§ **Task to complete**
From the line with "Given: Switch to the Pages tab" to the last line of the data below, repeat every line exactly and add nothing.

══ Provided entries ══

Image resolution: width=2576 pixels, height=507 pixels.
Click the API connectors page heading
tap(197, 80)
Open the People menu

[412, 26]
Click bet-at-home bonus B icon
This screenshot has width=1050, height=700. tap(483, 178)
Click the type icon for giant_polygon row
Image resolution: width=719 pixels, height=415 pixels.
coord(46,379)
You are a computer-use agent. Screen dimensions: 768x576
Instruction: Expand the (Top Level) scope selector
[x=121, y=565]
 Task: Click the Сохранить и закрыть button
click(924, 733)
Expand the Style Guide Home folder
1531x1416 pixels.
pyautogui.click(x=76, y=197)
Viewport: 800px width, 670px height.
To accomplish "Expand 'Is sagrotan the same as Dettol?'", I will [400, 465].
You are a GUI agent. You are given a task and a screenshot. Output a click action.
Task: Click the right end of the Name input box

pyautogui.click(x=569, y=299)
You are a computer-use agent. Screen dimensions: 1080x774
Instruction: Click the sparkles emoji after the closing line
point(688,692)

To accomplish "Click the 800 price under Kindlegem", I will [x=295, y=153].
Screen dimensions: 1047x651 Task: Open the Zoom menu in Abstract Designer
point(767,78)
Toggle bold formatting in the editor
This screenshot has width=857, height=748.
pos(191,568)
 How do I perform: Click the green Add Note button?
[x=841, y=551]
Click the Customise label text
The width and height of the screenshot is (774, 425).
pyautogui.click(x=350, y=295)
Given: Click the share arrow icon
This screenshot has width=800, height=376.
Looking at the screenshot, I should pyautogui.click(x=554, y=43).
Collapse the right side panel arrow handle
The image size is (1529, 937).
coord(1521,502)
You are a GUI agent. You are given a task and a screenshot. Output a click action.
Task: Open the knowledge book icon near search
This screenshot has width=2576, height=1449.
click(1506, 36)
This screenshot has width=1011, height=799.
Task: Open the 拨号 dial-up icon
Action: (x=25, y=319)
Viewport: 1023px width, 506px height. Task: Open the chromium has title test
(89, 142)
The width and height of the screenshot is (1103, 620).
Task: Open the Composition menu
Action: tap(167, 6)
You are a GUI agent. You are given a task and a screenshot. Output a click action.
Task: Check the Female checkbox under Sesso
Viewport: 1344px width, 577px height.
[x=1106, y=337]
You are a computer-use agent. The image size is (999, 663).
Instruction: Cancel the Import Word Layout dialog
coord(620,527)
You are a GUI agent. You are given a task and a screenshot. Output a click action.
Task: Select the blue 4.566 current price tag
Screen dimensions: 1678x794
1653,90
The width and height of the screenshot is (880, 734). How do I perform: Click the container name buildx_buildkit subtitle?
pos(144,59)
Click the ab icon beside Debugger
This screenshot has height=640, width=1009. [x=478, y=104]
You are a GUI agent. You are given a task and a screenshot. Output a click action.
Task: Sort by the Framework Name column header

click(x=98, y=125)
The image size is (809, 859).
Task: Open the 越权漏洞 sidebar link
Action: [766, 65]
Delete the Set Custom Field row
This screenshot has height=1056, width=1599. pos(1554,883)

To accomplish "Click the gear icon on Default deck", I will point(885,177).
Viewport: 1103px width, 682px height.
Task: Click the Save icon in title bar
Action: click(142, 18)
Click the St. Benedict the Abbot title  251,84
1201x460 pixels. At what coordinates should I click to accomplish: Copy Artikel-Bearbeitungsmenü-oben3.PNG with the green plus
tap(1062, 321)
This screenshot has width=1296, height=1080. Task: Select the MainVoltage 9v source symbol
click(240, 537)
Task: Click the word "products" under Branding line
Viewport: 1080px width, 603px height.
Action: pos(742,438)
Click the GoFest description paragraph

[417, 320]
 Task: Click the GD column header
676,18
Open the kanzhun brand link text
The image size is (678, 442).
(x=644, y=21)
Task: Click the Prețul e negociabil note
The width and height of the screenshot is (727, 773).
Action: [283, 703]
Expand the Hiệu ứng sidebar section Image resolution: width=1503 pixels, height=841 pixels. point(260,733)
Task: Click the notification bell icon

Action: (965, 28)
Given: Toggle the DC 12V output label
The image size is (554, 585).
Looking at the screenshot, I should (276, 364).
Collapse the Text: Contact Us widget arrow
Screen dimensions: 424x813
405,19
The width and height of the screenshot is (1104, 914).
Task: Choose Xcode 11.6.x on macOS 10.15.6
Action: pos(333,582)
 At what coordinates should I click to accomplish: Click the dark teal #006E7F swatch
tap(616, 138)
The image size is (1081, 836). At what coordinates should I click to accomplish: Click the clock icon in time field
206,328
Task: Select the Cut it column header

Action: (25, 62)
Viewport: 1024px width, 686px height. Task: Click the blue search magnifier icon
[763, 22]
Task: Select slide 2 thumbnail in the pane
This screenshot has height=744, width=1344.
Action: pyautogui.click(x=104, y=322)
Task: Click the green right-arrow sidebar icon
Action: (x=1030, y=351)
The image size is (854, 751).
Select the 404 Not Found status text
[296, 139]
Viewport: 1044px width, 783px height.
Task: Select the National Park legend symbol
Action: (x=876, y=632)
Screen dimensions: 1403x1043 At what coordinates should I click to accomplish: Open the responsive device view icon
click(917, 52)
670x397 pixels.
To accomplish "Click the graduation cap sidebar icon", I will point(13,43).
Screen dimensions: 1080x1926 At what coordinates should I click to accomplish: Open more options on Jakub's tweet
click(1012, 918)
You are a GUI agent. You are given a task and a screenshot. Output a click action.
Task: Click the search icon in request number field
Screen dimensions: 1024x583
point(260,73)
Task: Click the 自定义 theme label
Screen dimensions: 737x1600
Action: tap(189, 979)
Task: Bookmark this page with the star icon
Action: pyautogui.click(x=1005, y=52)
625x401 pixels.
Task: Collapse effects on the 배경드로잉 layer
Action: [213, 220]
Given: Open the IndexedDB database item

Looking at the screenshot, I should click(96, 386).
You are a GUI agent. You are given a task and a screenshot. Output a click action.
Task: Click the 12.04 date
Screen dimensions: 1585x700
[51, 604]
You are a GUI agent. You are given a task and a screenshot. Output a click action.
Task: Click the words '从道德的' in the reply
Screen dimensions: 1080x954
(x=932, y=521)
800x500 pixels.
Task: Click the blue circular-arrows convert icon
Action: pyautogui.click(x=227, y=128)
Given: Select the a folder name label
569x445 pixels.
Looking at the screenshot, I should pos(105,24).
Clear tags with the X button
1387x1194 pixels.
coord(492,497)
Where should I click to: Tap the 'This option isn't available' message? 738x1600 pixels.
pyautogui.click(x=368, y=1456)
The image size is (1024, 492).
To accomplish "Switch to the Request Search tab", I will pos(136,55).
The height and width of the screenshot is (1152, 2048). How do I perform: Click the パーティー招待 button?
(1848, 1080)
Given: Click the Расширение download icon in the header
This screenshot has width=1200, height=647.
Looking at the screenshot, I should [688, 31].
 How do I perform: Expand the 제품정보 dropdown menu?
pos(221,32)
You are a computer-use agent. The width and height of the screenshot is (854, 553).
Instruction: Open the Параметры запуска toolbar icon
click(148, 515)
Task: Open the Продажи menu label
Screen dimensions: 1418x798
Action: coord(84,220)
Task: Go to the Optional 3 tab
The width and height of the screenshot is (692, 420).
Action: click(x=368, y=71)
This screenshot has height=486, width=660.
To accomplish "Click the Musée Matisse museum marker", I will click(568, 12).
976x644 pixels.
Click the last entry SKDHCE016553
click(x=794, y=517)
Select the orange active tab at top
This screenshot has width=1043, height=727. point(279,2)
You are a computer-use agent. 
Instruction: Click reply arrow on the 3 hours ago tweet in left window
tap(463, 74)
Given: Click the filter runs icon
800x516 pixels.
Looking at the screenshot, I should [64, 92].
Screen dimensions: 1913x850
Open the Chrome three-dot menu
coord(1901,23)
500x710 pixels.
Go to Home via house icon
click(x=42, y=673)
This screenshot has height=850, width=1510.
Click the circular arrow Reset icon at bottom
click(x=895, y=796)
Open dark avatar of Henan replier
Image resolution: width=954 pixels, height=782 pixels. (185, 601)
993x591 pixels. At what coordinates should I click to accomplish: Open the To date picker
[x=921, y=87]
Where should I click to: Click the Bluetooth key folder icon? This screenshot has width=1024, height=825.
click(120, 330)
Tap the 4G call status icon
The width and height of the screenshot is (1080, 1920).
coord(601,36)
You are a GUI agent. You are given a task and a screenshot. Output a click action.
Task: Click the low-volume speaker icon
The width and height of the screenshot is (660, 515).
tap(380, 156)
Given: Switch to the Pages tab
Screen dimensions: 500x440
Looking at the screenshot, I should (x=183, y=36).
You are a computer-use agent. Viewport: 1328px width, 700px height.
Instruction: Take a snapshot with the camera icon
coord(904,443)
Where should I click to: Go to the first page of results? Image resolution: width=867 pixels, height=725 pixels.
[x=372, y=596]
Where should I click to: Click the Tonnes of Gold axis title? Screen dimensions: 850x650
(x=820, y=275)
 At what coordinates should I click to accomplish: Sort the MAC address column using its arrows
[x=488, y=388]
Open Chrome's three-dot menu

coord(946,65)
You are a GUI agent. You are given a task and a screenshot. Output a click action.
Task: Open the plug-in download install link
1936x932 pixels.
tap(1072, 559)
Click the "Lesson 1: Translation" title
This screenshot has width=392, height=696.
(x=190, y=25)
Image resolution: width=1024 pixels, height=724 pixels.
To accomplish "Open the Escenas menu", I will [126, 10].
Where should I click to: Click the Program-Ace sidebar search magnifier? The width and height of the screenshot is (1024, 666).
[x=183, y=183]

═══

§ **Answer for this exercise**
Given: Switch to the Pages tab
Screen dimensions: 500x440
Looking at the screenshot, I should (x=183, y=36).
You are a computer-use agent. Viewport: 1328px width, 700px height.
Instruction: Take a snapshot with the camera icon
coord(904,443)
Where should I click to: Go to the first page of results? Image resolution: width=867 pixels, height=725 pixels.
[x=372, y=596]
Where should I click to: Click the Tonnes of Gold axis title? Screen dimensions: 850x650
(x=820, y=275)
 At what coordinates should I click to accomplish: Sort the MAC address column using its arrows
[x=488, y=388]
Open Chrome's three-dot menu

coord(946,65)
You are a GUI agent. You are given a task and a screenshot. Output a click action.
Task: Open the plug-in download install link
1936x932 pixels.
tap(1072, 559)
Click the "Lesson 1: Translation" title
This screenshot has width=392, height=696.
(x=190, y=25)
Image resolution: width=1024 pixels, height=724 pixels.
To accomplish "Open the Escenas menu", I will [126, 10].
Where should I click to: Click the Program-Ace sidebar search magnifier? The width and height of the screenshot is (1024, 666).
[x=183, y=183]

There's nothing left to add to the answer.